Fulfilling the Program

Fulfilling the Program.

Wade Tillett
CHA Mixed-Income Design Competition Awards Ceremony
August 27, 2001

“Smoked salmon?” 

The waitress must have asked me at least ten times. I don’t know, I couldn’t eat, there was just something irksome about people in suits eating free hors d’oeuvres and drinking donated wine all in the name of public housing. I couldn’t help but think that at the same time the developers, officials, architects and media are eating smoked salmon at the awards ceremony for a competition to ‘reinvent’ public housing, there are children mere blocks away, within public housing, going hungry.

I’m sure it was a scene much like this one when the first projects, the ones they’re tearing down now, were given their awards. The officials and politicians and architects and developers all patting each other on the back and saying how they have fixed poor people’s problems this time. Drinking the wine so carefully squeezed from the grapes of systematic exploitation.

Under the glass ceiling on the top floor of the postmodern Harold Washington Library, interior glazed window bays surround flower boxes. And out through the ceiling and walls of glass, you can only see blue sky rooftops. It has always been in places like this that the rhetoric of a false morality of public policy is made. Places simultaneously visible and removed.

This removal is implemented through a carefully constructed political architecture.

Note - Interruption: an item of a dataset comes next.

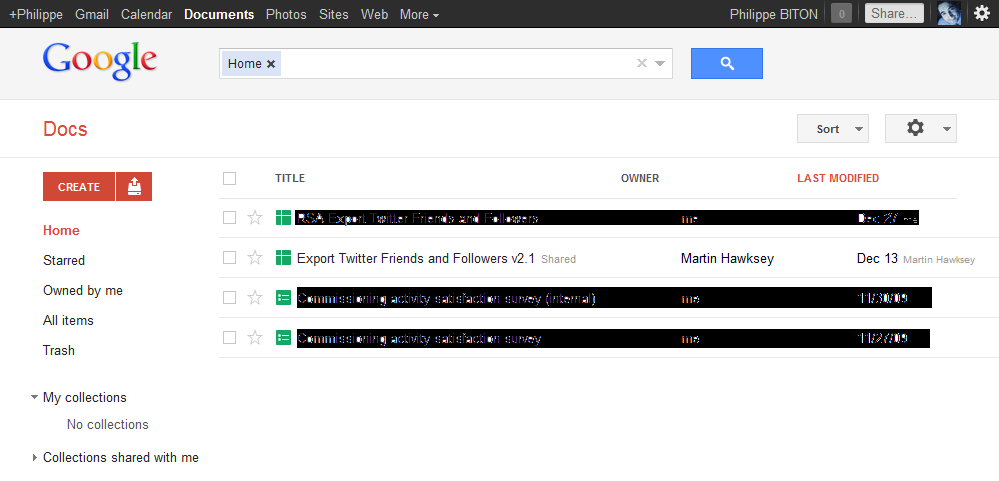Open the More menu in top bar

[x=419, y=14]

An architecture that establishes a political exclusion while simultaneously justifying and extracting power through a guise of inclusion and charity. It establishes a justification of exclusionary decision-making, through its own rhetoric of simulated discourse and inclusion. 

A discourse is created within the predefined program. Architectural manifestations which all accomplish the *same* program are selected *as if* the program were being designed, *as if* there was a real hope for public housing within the choices presented, *as if* the (non)future of public housing had not already been decided. Thus, *the* program is accomplished under the guise of selection among multiple possible programs, when in fact it is only a selection between multiple manifestations of *the* program. The program of ‘morality’ inflates for itself a space of discourse *within* the already determined program for exploitation. In other words, the competition simulates choice by creating its own discourse *between* ‘competing’ entries which follow the program, *within which the ensuing media and public policy are to operate*. 

An exclusion occurs through the guise of inclusion. The representation of public housing residents within the competition jury process (1 of 10 jurors) mirrored the stratagem employed within the broader political process. A small number of public housing residents are selected for inclusion *within* the political exclusion in order to justify the process as a whole. It is essential to the extraction of power (and land) that the exclusion created not *appear* an oppressive system forced onto public housing residents. For it is the channel of contrived consensus and simulated inclusion whereby exclusionary politics establishes its justification and furthers its power. 

And still present beneath the guise of inclusion, but not as overt, exists a rhetoric of morality, of manifest destiny, that is used both to justify expansion of interests, and exclusion of participation. By no mere coincidence this rhetoric simultaneously places blame back on the public housing residents themselves. This is rather unimaginative since it was exactly this same facade of morality that was used to justify the tearing down of the ‘slums’, the taking of the land, and the construction of the original public housing developments. Now this same facade of morality is being used to justify the tearing down the slums which are public housing, the taking of the land, and the construction of the ‘mixed-income’ (private) developments. As the representative from the mayor’s office said of the original public housing: it was wrong. “We knew it. We knew it when we built it. We know it now.” 

The same is true again. We know it. We’ll know it as we build it. We’ll know it as we take the land. We’ll know it as we take the money. We’ll know it as we take the political appointments, the praise, and the magazine spread. It is wrong.

When the CHA representative praised the president of the ABLA LAC for her fight, explaining how now we are all now ‘feeding off’ of her desire and fight to have a better life for public housing residents,

there was no applause.

When he remarked on the effort of the architects who competed in this competition,

there was loud applause.

After the long parade of thank yous by various officials, *the* public housing representative on the jury was brought on stage. Then they announced the winner and *the* public housing representative gave the winner the check. And then there were pictures of the ‘winning’ architect with *the* public housing representative. And with a few snaps of the camera, the creation of an aesthetic propaganda of justification was complete. The politics of false morality are always enacted as an aesthetic construction, visible and removed. How else to accomplish theft in broad daylight?

Just outside the ‘winter garden’, in the hallway, among the quotes written on the walls was one from Charles Scribner Jr.:

“Immature artists imitate. Mature artists steal.”